EXERCISE AIM – Reproduce the listing with every occurrence of "computer-use agent" replaced by "desktop automation agent". Leave all other text unchanged.

DATA EXTRACT –

● ● ● ● ●

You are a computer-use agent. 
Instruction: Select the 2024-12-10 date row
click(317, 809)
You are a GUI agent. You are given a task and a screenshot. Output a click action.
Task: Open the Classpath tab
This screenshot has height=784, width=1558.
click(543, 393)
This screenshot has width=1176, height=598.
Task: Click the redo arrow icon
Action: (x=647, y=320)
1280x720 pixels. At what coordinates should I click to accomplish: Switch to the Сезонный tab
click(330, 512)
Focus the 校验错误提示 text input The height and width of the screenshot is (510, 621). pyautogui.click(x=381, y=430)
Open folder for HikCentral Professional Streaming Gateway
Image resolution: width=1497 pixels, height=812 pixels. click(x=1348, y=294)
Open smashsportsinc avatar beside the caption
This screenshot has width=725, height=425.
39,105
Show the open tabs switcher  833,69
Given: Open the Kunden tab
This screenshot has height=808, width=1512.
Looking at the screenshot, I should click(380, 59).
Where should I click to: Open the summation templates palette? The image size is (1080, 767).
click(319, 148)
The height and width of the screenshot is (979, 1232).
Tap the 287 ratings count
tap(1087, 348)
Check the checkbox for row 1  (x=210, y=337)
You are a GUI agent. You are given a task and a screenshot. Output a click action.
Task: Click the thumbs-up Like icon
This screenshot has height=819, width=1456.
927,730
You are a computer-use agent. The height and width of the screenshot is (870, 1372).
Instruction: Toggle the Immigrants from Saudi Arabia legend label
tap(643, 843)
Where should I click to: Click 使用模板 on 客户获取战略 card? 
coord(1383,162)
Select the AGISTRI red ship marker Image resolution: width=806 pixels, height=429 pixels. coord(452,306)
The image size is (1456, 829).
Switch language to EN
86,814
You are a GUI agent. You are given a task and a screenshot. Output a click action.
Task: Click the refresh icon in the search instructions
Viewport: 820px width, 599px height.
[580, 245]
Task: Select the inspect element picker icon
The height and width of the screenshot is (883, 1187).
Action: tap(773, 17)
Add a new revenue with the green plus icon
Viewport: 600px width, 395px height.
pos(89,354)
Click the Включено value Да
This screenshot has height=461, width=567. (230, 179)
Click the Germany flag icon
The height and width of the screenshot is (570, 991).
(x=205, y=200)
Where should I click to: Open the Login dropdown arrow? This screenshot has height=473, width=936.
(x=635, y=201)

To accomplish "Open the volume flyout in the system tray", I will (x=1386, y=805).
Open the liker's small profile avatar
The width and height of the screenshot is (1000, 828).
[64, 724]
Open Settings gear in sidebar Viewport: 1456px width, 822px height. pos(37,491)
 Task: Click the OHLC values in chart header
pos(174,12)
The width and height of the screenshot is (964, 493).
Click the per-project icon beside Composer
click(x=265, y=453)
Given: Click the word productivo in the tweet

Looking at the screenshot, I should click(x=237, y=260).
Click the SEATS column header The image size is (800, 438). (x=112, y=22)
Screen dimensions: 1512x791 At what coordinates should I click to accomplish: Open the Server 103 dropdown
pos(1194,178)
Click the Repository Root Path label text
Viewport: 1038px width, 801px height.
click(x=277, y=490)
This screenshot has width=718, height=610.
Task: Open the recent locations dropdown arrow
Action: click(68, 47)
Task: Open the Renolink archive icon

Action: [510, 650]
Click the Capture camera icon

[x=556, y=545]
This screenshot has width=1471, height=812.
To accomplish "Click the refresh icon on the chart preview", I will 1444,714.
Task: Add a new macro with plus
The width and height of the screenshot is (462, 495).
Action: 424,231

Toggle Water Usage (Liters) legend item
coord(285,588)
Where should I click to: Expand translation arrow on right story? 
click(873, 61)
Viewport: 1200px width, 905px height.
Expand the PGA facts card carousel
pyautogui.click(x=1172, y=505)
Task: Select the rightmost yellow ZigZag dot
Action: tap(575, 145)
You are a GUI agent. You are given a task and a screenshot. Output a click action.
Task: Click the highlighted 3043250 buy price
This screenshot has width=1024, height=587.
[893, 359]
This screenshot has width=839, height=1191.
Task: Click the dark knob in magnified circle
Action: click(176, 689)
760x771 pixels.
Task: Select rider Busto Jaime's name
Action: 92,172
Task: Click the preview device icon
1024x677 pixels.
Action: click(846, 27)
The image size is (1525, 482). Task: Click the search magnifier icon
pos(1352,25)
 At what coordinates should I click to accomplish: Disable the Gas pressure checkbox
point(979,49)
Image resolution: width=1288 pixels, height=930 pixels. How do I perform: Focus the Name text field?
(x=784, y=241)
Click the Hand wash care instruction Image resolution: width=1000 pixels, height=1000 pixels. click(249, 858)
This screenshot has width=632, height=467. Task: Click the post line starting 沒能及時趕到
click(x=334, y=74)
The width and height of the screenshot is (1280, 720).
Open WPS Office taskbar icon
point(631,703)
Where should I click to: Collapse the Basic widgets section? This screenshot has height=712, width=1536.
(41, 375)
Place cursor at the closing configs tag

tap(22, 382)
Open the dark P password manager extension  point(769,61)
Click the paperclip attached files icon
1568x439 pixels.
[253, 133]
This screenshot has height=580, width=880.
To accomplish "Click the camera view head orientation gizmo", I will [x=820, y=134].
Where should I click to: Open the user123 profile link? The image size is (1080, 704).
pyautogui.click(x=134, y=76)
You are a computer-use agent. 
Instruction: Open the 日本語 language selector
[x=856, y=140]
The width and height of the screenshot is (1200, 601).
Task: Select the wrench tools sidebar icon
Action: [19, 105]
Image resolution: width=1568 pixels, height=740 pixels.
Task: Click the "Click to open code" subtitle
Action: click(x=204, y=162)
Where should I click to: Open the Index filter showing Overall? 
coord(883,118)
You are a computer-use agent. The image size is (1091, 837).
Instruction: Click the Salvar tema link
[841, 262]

● ● ● ● ●

OUTPUT OF THE EXERCISE –
You are a desktop automation agent. 
Instruction: Select the 2024-12-10 date row
click(317, 809)
You are a GUI agent. You are given a task and a screenshot. Output a click action.
Task: Open the Classpath tab
This screenshot has height=784, width=1558.
click(543, 393)
This screenshot has width=1176, height=598.
Task: Click the redo arrow icon
Action: (x=647, y=320)
1280x720 pixels. At what coordinates should I click to accomplish: Switch to the Сезонный tab
click(330, 512)
Focus the 校验错误提示 text input The height and width of the screenshot is (510, 621). pyautogui.click(x=381, y=430)
Open folder for HikCentral Professional Streaming Gateway
Image resolution: width=1497 pixels, height=812 pixels. click(x=1348, y=294)
Open smashsportsinc avatar beside the caption
This screenshot has width=725, height=425.
39,105
Show the open tabs switcher  833,69
Given: Open the Kunden tab
This screenshot has height=808, width=1512.
Looking at the screenshot, I should click(380, 59).
Where should I click to: Open the summation templates palette? The image size is (1080, 767).
click(319, 148)
The height and width of the screenshot is (979, 1232).
Tap the 287 ratings count
tap(1087, 348)
Check the checkbox for row 1  (x=210, y=337)
You are a GUI agent. You are given a task and a screenshot. Output a click action.
Task: Click the thumbs-up Like icon
This screenshot has height=819, width=1456.
927,730
You are a desktop automation agent. The height and width of the screenshot is (870, 1372).
Instruction: Toggle the Immigrants from Saudi Arabia legend label
tap(643, 843)
Where should I click to: Click 使用模板 on 客户获取战略 card? 
coord(1383,162)
Select the AGISTRI red ship marker Image resolution: width=806 pixels, height=429 pixels. coord(452,306)
The image size is (1456, 829).
Switch language to EN
86,814
You are a GUI agent. You are given a task and a screenshot. Output a click action.
Task: Click the refresh icon in the search instructions
Viewport: 820px width, 599px height.
[580, 245]
Task: Select the inspect element picker icon
The height and width of the screenshot is (883, 1187).
Action: tap(773, 17)
Add a new revenue with the green plus icon
Viewport: 600px width, 395px height.
pos(89,354)
Click the Включено value Да
This screenshot has height=461, width=567. (230, 179)
Click the Germany flag icon
The height and width of the screenshot is (570, 991).
(x=205, y=200)
Where should I click to: Open the Login dropdown arrow? This screenshot has height=473, width=936.
(x=635, y=201)

To accomplish "Open the volume flyout in the system tray", I will (x=1386, y=805).
Open the liker's small profile avatar
The width and height of the screenshot is (1000, 828).
[64, 724]
Open Settings gear in sidebar Viewport: 1456px width, 822px height. pos(37,491)
 Task: Click the OHLC values in chart header
pos(174,12)
The width and height of the screenshot is (964, 493).
Click the per-project icon beside Composer
click(x=265, y=453)
Given: Click the word productivo in the tweet

Looking at the screenshot, I should click(x=237, y=260).
Click the SEATS column header The image size is (800, 438). (x=112, y=22)
Screen dimensions: 1512x791 At what coordinates should I click to accomplish: Open the Server 103 dropdown
pos(1194,178)
Click the Repository Root Path label text
Viewport: 1038px width, 801px height.
click(x=277, y=490)
This screenshot has width=718, height=610.
Task: Open the recent locations dropdown arrow
Action: click(68, 47)
Task: Open the Renolink archive icon

Action: [510, 650]
Click the Capture camera icon

[x=556, y=545]
This screenshot has width=1471, height=812.
To accomplish "Click the refresh icon on the chart preview", I will 1444,714.
Task: Add a new macro with plus
The width and height of the screenshot is (462, 495).
Action: 424,231

Toggle Water Usage (Liters) legend item
coord(285,588)
Where should I click to: Expand translation arrow on right story? 
click(873, 61)
Viewport: 1200px width, 905px height.
Expand the PGA facts card carousel
pyautogui.click(x=1172, y=505)
Task: Select the rightmost yellow ZigZag dot
Action: tap(575, 145)
You are a GUI agent. You are given a task and a screenshot. Output a click action.
Task: Click the highlighted 3043250 buy price
This screenshot has width=1024, height=587.
[893, 359]
This screenshot has width=839, height=1191.
Task: Click the dark knob in magnified circle
Action: click(176, 689)
760x771 pixels.
Task: Select rider Busto Jaime's name
Action: 92,172
Task: Click the preview device icon
1024x677 pixels.
Action: click(846, 27)
The image size is (1525, 482). Task: Click the search magnifier icon
pos(1352,25)
 At what coordinates should I click to accomplish: Disable the Gas pressure checkbox
point(979,49)
Image resolution: width=1288 pixels, height=930 pixels. How do I perform: Focus the Name text field?
(x=784, y=241)
Click the Hand wash care instruction Image resolution: width=1000 pixels, height=1000 pixels. click(249, 858)
This screenshot has width=632, height=467. Task: Click the post line starting 沒能及時趕到
click(x=334, y=74)
The width and height of the screenshot is (1280, 720).
Open WPS Office taskbar icon
point(631,703)
Where should I click to: Collapse the Basic widgets section? This screenshot has height=712, width=1536.
(41, 375)
Place cursor at the closing configs tag

tap(22, 382)
Open the dark P password manager extension  point(769,61)
Click the paperclip attached files icon
1568x439 pixels.
[253, 133]
This screenshot has height=580, width=880.
To accomplish "Click the camera view head orientation gizmo", I will [x=820, y=134].
Where should I click to: Open the user123 profile link? The image size is (1080, 704).
pyautogui.click(x=134, y=76)
You are a desktop automation agent. 
Instruction: Open the 日本語 language selector
[x=856, y=140]
The width and height of the screenshot is (1200, 601).
Task: Select the wrench tools sidebar icon
Action: [19, 105]
Image resolution: width=1568 pixels, height=740 pixels.
Task: Click the "Click to open code" subtitle
Action: click(x=204, y=162)
Where should I click to: Open the Index filter showing Overall? 
coord(883,118)
You are a desktop automation agent. The image size is (1091, 837).
Instruction: Click the Salvar tema link
[841, 262]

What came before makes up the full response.